I am a Guardian personality, a musical, naturalistic ‘mathematician’ intellectual, and I am a visual and kinesthetic learner. I agree with the assessment that I am a Guardian personality because I do believe in maintaining a well-kept and neat persona. I also can understand how most Guardians are practical and down-to-earth. As far as my intelligence, I would agree that I am both musical and naturalistic, but found it odd that I was considered ‘mathematical’. I would have thought, according to my subject of choice, that I would be much more interpersonal. However, I can see the similarities between a mathematician and a historian; we both deal in fact and evidence. In conclusion, I wholeheartedly agree that I am a visual and kinesthetic learner. I love to use my five senses in the realm of education, which is why I see myself as both a hands-on teacher as well as a teacher that loves videos, depictions, etc.
While I consider myself slightly introverted, I feel as though I shine when I am in a classroom, particularly if it is a history class. I substitute now and if you asked the students, one of the first adjectives used to describe me would be ‘direct’. I do not like delaying what needs to be said simply because feelings may get hurt. If a student is acting up in class, I address it, make promises about what will happen if it continues, and move on with class. I have no fear in dealing with issues myself or by sending to the principals office. One of the challenges of substituting is that a lesson plan is not always ‘enjoyable’ for students. It may not even be necessary; it is just something for them to do. The way that I learn is by visual aids. It is especially beneficial in history to be able to watch videos about the Revolutionary War and be able to put yourself in the period. I also believe in quality of work, not quantity. I think my kinesthetic side comes out in that because I hate ‘busy work’, but I love conversations that make a class think.
My strengths as a teacher could be that I am a very logical person, which is both beneficial to the student and to the administration. My greatest pet peeve is when a student is hindering another student from learning. That student is dealt with promptly and without mercy. It helps the learning student stay on task and without distraction and it also helps the administration to identify its ‘troubled’ students. On the other hand, that can be overly critical sometimes. I can sometimes disregard the home life and issues that the ‘troubled’ student may have and simply say that there is no excuse, but in some cases, there are excuses. And if I am causing that student greater pain by making an example out of them in class, it is very hard for me to comprehend how my role in their life was that of the antagonist.

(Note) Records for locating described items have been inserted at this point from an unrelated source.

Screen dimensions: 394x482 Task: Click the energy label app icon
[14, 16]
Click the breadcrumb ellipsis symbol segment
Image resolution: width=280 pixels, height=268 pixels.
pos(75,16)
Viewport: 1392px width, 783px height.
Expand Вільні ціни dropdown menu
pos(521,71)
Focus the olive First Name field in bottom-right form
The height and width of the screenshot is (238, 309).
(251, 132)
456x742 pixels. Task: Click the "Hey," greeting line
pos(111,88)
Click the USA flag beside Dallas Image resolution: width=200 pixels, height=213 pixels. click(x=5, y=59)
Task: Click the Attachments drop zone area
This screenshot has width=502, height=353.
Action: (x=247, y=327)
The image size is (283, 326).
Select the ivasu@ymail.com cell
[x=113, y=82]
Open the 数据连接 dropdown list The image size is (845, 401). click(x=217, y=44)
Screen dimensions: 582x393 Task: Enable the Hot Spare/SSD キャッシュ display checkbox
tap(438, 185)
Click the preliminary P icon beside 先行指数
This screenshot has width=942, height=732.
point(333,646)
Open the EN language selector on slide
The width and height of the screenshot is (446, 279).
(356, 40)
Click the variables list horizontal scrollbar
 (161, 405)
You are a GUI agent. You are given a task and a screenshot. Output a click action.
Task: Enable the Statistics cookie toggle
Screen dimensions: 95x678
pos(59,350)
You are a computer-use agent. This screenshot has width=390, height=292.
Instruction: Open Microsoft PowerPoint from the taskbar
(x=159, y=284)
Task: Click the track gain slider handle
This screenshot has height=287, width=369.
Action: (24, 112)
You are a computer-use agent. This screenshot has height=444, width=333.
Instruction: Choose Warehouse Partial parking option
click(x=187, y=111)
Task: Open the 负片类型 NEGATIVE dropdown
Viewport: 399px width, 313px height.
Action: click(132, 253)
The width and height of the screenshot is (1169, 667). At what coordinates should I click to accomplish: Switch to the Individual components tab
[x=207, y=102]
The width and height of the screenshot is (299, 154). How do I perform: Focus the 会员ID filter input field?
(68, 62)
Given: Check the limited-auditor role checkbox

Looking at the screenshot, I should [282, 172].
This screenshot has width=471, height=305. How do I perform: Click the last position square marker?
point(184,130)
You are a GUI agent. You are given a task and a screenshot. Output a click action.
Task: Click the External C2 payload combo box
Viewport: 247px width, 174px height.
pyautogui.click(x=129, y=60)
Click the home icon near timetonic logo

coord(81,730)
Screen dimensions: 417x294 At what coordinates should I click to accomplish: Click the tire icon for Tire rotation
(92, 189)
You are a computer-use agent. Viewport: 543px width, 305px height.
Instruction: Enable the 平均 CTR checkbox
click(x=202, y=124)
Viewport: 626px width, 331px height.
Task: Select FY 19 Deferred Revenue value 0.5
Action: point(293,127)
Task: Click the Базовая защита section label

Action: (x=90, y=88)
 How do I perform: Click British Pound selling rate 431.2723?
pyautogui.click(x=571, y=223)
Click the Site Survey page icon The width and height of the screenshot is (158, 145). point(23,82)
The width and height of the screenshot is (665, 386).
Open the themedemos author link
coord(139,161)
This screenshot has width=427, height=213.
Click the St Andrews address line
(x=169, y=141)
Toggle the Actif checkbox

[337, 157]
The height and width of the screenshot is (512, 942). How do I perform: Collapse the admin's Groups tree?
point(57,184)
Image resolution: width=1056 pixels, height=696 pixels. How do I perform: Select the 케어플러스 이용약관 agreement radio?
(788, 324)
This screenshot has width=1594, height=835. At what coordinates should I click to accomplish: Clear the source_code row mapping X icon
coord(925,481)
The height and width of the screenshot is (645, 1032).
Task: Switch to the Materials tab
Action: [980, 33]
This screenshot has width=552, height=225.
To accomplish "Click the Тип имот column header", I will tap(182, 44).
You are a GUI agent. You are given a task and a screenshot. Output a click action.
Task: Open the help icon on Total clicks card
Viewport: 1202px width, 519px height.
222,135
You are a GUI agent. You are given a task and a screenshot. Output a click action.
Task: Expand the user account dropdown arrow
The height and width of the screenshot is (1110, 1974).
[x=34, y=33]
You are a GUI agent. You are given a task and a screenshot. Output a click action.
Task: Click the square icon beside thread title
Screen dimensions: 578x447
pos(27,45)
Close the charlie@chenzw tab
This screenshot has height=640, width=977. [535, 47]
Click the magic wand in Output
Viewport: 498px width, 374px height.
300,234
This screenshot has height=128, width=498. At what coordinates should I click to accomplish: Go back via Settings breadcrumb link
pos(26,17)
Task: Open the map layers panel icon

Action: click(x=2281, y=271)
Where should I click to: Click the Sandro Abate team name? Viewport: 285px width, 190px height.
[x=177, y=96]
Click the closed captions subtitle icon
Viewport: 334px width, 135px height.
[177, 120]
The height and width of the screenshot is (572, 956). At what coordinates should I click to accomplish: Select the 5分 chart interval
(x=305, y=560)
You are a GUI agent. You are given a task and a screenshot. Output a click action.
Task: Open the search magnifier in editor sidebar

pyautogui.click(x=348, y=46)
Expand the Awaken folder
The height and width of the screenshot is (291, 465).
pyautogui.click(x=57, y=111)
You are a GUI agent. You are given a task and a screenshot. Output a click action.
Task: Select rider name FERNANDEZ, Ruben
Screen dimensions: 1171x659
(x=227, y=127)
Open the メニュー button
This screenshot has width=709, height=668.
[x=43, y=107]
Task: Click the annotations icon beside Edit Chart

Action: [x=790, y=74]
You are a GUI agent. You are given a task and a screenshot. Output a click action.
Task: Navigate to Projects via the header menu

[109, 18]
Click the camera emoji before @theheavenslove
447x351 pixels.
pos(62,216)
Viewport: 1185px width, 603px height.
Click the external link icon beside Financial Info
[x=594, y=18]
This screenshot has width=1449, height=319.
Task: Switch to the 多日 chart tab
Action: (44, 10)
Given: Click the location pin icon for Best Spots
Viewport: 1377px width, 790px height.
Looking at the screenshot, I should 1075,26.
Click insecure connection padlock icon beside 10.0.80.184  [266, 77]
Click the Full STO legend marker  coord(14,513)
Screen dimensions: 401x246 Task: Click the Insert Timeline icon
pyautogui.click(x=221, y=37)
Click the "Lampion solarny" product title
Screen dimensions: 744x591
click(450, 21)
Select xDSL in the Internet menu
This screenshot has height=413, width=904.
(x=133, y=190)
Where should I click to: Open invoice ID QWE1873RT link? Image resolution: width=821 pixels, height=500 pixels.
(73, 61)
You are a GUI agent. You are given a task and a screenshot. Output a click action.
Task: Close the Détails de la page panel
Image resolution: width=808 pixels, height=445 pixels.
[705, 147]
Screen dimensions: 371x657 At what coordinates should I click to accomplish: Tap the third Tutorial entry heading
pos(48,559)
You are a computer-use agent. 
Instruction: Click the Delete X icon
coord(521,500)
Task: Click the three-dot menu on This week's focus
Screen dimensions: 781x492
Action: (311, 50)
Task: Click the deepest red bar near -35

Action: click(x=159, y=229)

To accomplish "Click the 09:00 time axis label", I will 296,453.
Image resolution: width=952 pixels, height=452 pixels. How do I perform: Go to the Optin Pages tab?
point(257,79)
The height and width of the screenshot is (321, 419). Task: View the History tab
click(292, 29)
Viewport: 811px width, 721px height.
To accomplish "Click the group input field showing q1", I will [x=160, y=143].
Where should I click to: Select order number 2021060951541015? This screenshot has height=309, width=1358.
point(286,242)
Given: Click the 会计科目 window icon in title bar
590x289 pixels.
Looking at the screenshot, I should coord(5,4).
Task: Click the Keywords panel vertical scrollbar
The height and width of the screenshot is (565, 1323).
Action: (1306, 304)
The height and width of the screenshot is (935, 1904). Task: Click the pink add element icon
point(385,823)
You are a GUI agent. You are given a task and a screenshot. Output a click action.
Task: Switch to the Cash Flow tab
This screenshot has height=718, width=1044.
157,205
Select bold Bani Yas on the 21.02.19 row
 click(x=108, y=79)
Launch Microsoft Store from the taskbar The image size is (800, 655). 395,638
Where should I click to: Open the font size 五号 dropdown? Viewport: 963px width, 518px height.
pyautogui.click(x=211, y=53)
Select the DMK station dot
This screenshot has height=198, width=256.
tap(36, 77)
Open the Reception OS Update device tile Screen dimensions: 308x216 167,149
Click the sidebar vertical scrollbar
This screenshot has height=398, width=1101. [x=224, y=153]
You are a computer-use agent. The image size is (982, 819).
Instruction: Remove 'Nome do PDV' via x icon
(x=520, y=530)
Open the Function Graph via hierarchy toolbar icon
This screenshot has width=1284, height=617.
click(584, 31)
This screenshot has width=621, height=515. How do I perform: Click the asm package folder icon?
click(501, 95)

I first need to accept that not everyone is a visual or kinesthetic learner. Once I do that, it makes it all so much easier. I have substituted for students that all they need to learn is the textbook and a question sheet. They finish within half the class period and retain the information extremely well. I consider myself a decent public speaker, but I am more prone to discussion rather than lecture. Some students get lost in the conversation and would rather just be told the information by an oral lecture or Powerpoint presentation. If I ‘pigeon-hole’ myself into one type of teaching style and I do so because it is what I like, then I have no business becoming a teacher if I can not meet the students where they are and start from there.